I often wonder why there aren’t more copies of things rather than making the existing one bigger. The population of my city is bigger than the population of the bigger city an hour away did when they first had the airport i have to drive to, or the bigger stores and restaurants when they first opened. Why don’t we have more of those things even though in the last 30 years we’ve grown to what was at that time large enough to support that expansion?
¯_(ツ)_/¯
Is this a good comparison at all? I don't believe so, as the other commenter explained nicely.
Did Indie Rock lovers hate that their music went mainstream?
Or did they hate that they didn't play in small cozy venues anymore but large and anodyne halls that cost 10x per ticket? That their records started sounding worse for much the same reasons? That artists got bogged down with contracts that forced them to produce more, more, more whether they had ideas in their head or not?
The last one is the most important one to me: Independent is not just a genre, it actually means independently produced. And that sort of Independent never dies and rarely goes mainstream.
It's pretty telling of the fact that:
Car-free streets and workable alternatives to driving, provide people the freedom that car ads are portraying.
There's never traffic in a car ad.
Advertising cars with the exact scene that carbrained people are constantly getting in the way of is ridiculously ironic.
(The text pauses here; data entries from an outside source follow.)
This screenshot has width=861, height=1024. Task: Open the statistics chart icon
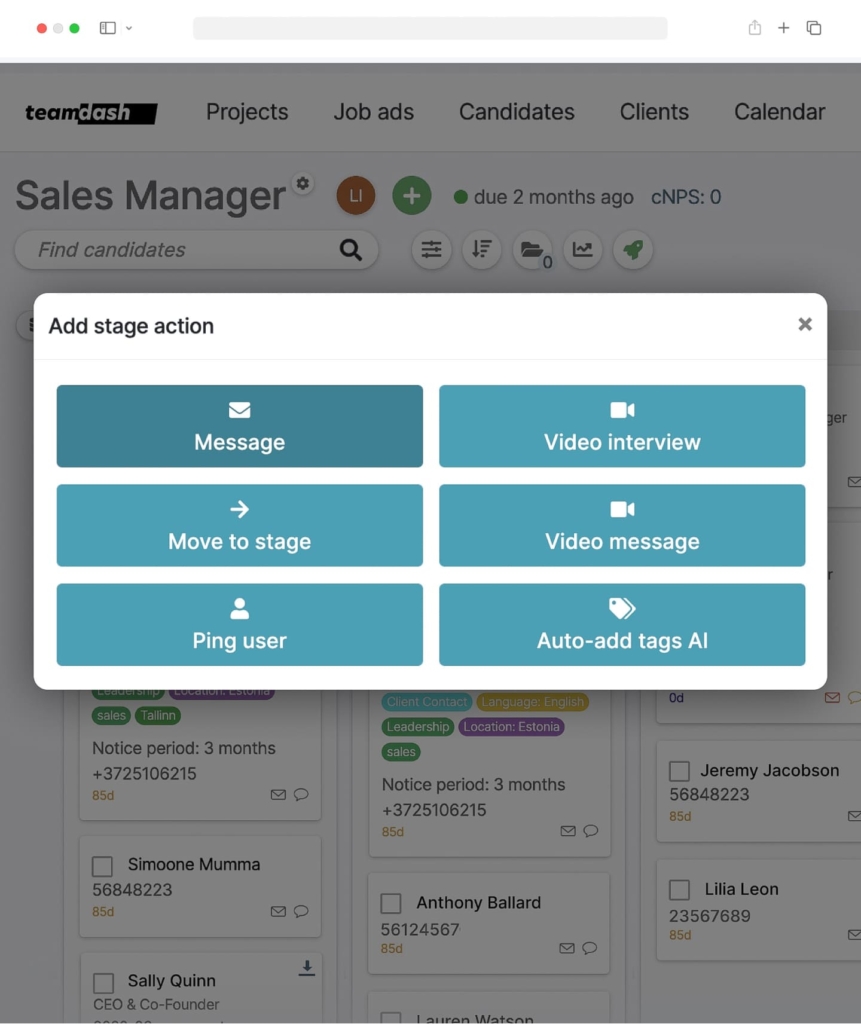pyautogui.click(x=583, y=249)
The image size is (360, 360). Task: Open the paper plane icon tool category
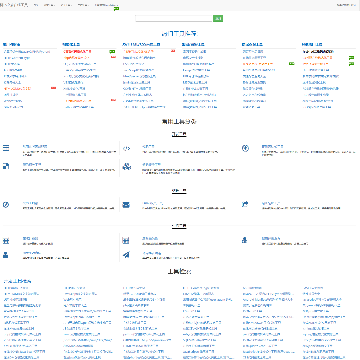(126, 255)
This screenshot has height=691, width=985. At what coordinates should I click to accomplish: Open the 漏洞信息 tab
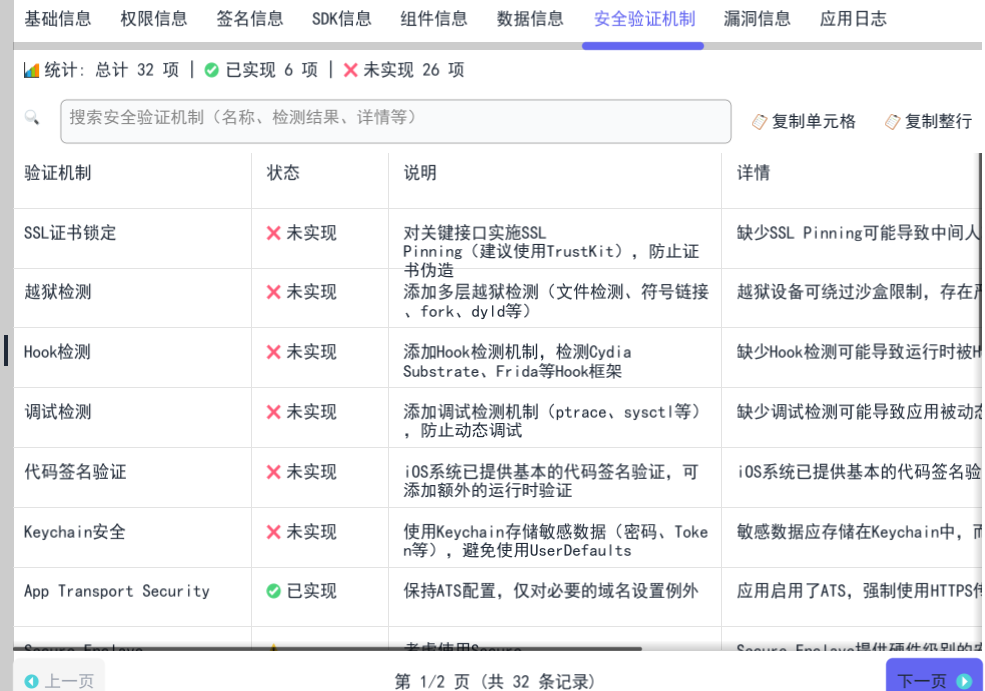click(x=757, y=18)
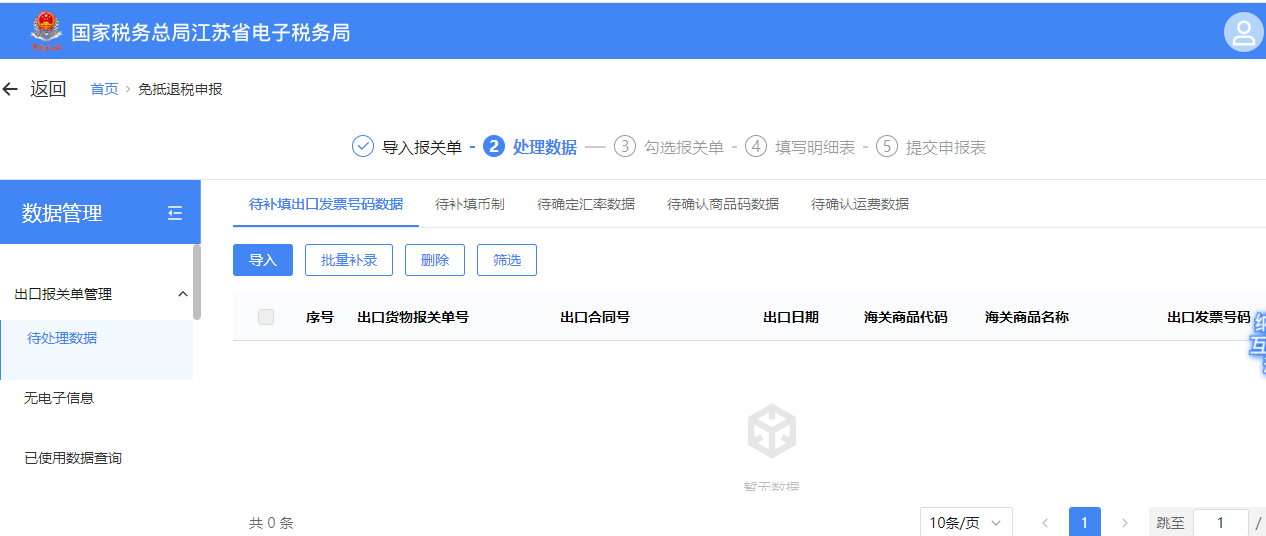Click the back arrow icon
The width and height of the screenshot is (1266, 536).
click(x=11, y=89)
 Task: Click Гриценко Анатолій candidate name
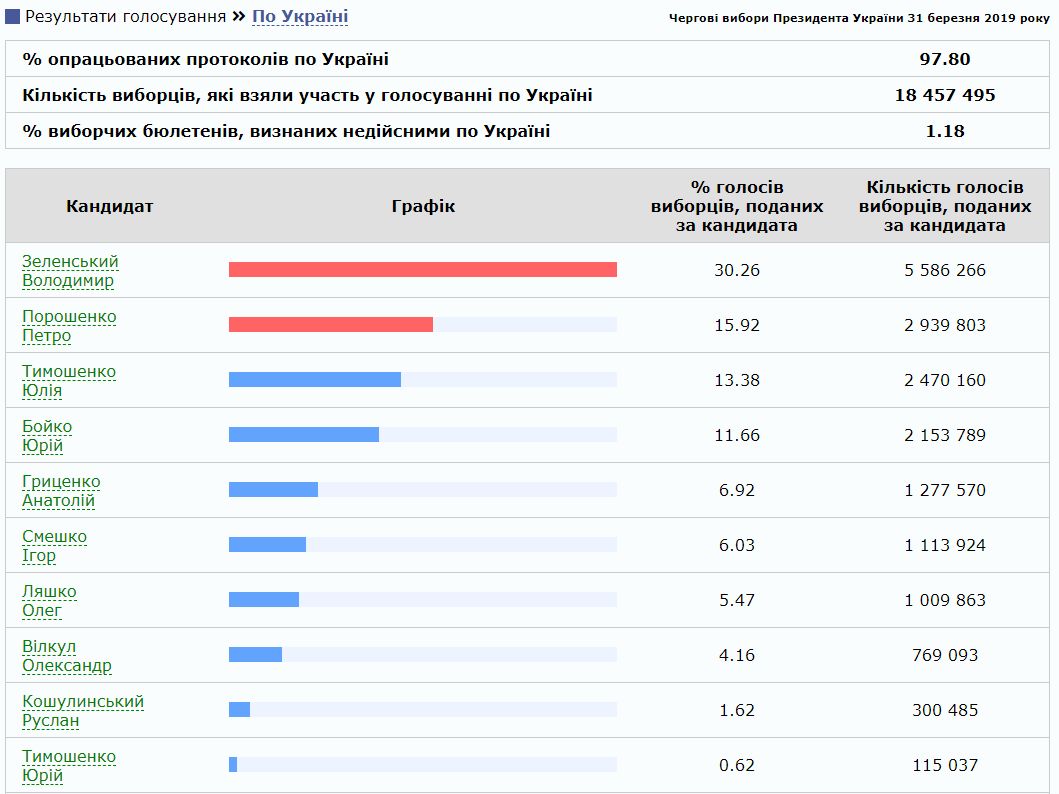tap(61, 491)
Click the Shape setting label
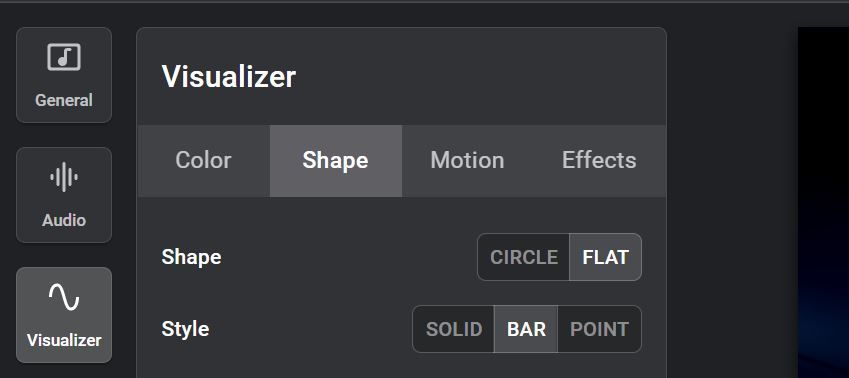Viewport: 849px width, 378px height. coord(191,257)
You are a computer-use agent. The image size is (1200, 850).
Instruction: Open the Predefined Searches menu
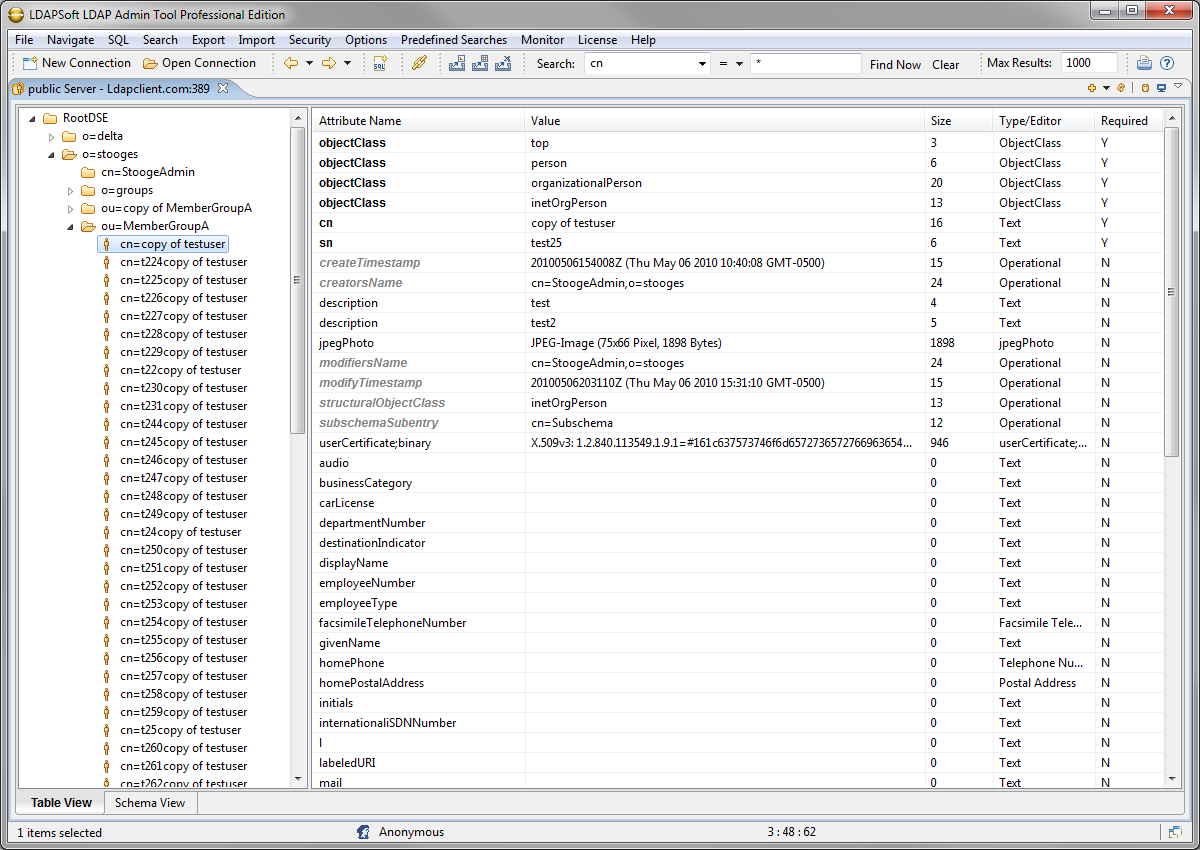point(454,40)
Carbrained people want to enjoy the beauty and lifestyle that comes from walkable cities, but those things only exist because people aren't driving.
They want to drive on empty roads (that are empty because nobody else has cars) to get to a beautiful leaf-shaded downtown with cafés and shops (that only exist because of dense mixed-use cities) then park in an always-vacant spot right outside the door (that is only vacant because everyone else walked or biked)
The "dream lifestyle" of car ownership is a fakery that only exists if cars are an exclusive luxury for a tiny number of people. It's fundamentally elistist, and selfish. But nonetheless that's the lifestyle advertisers continue to push, and the public continues to lap up.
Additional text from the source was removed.